The latest iteration also employs pattern recognition to search for past episodes that match current conditions – and favours models that performed well at these times.
When war broke out in Ukraine in 2022, Graham was short wheat. The fundamental macro model, alongside the firm’s carry models, picked up on changing news sentiment and backwardation in the futures curve, triggering a switch to a significant long position within “a few days”, says Feng.
This October’s move to go long oil was driven by news sentiment – but as inventory data started to indicate that an oil shortage was unlikely, the model tapered the position.
The right blend
Constructing the kind of machine that deploys the behaviour of discretionary traders comes naturally to an investment firm that has combined quant and discretionary approaches since its infancy. Blending the two styles “is something that is really dear to us”, says Calderini.
The firm was founded as a systematic manager in 1994 by Ken Tropin, who four years later set up a discretionary unit. In its Proprietary Matrix fund, Graham has been mixing quant and discretionary investing since 1999.
“They are two distinct styles of macro trading, trading many of the same markets but doing it differently, with different ways of scaling in and out of positions, different time horizons, and so on,” says Brian Douglas, Graham’s chief executive.
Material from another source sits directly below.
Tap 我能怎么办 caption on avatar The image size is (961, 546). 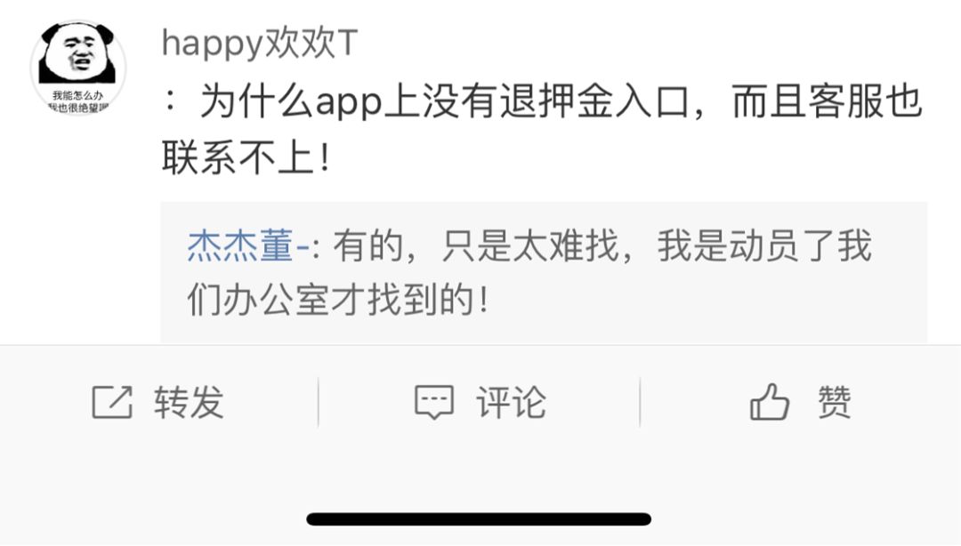click(77, 96)
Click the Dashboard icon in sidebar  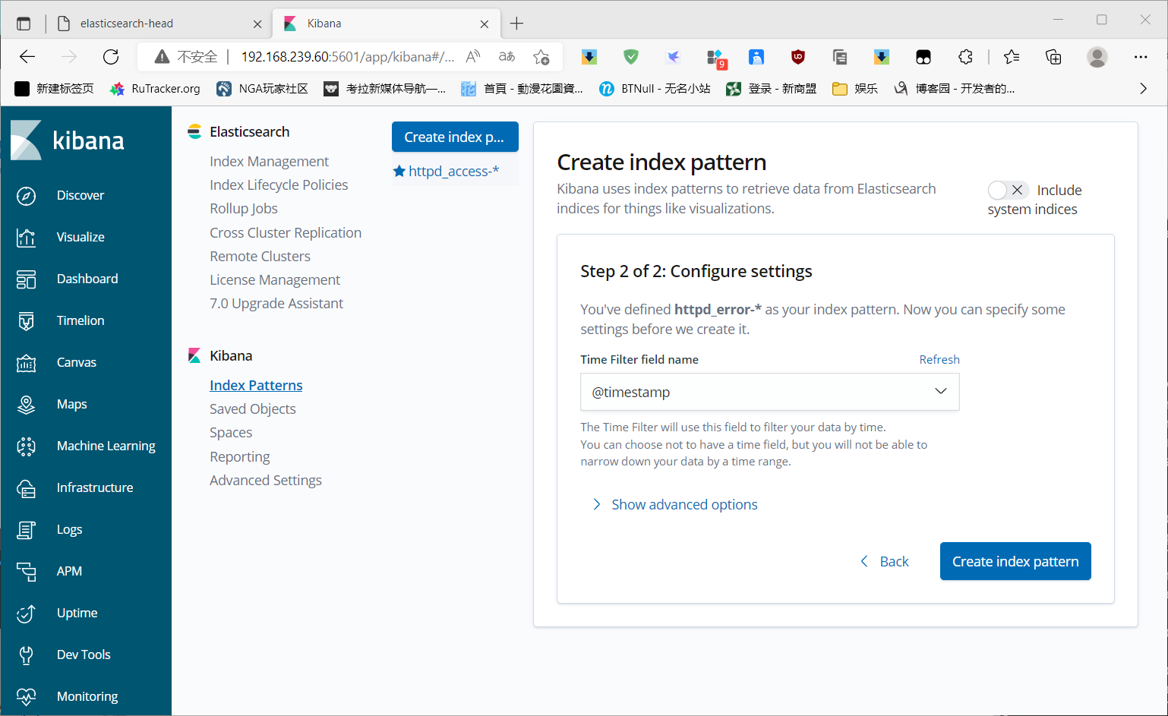[26, 279]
Each can learn from the other, he says.
Just knowing which pieces of data are in fact relevant – that’s a big help
Thomas Feng, Graham
“Our quant engineers are able to see and understand how discretionary portfolio managers make decisions and look at markets and decipher data – and they’re able to take that into consideration when they build models,” says Douglas. “Our discretionary managers are able to understand from the systematic engineers how they process data, and how they think about execution and how quantitative models use certain data to make trading decisions.”
Feng confirms that watching discretionary portfolio managers helps sift the masses of information now available to quants. “Just knowing which pieces of data are in fact relevant – that’s a big help,” he says.
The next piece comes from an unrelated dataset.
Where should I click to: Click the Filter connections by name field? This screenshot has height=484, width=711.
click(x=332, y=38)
Equally, the quant team runs a model that replicates the behaviour of the average trend follower, producing a report for the discretionary traders about how that investor group is likely to act at different times.
Positive outlook
Right now, Calderini sees plenty of opportunity for quant macro.
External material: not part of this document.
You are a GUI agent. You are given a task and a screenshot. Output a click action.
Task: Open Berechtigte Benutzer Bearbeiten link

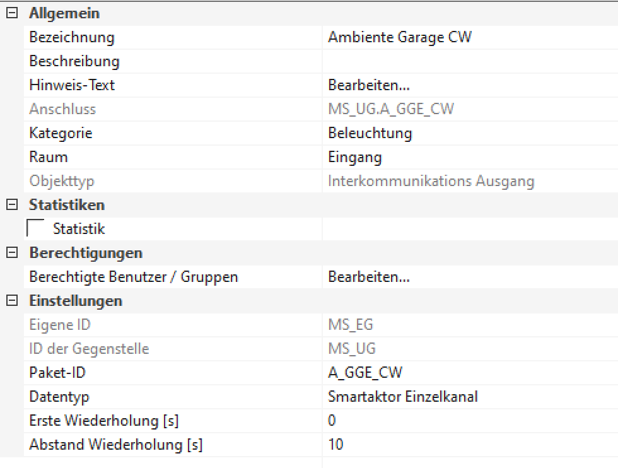click(x=369, y=277)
For more than a decade, until 2022, loose monetary policy made for “more challenging times to trade” for macro strategies, he says. “Any pattern that emerged was quickly killed by the central banks.”
But that changed in 2022 with the emergence of inflation, unleashing a cascade of patterns in markets that produced a fertile environment for macro investors – and a banner year for quants.
“At the outset of 2022, you knew that rates were about 400 basis points below equilibrium,” says Calderini. “You knew that rates would have to go up.”
“That’s a trade: short fixed income. You also know that when that happens the yield curve becomes flatter. That’s another trade,” he continues. “You know that usually the Federal Reserve leads the charge globally, so the dollar gets stronger first. And then real rates go up, which means that gold does badly, and equities do badly and so on.”
This year may have been characterised by reversals, but Calderini thinks the countervailing trends to 2022 may soon assert themselves. “If we go into a recession, maybe that same pattern emerges in reverse. There’s a greater opportunity to buy fixed income. The yield curve will be steeper. The dollar will get weaker, and so on.”
He is also realistic. “I don’t expect every year to be like 2022,” he says. “But I do expect future years to be better than they were from 2010 to 2020.”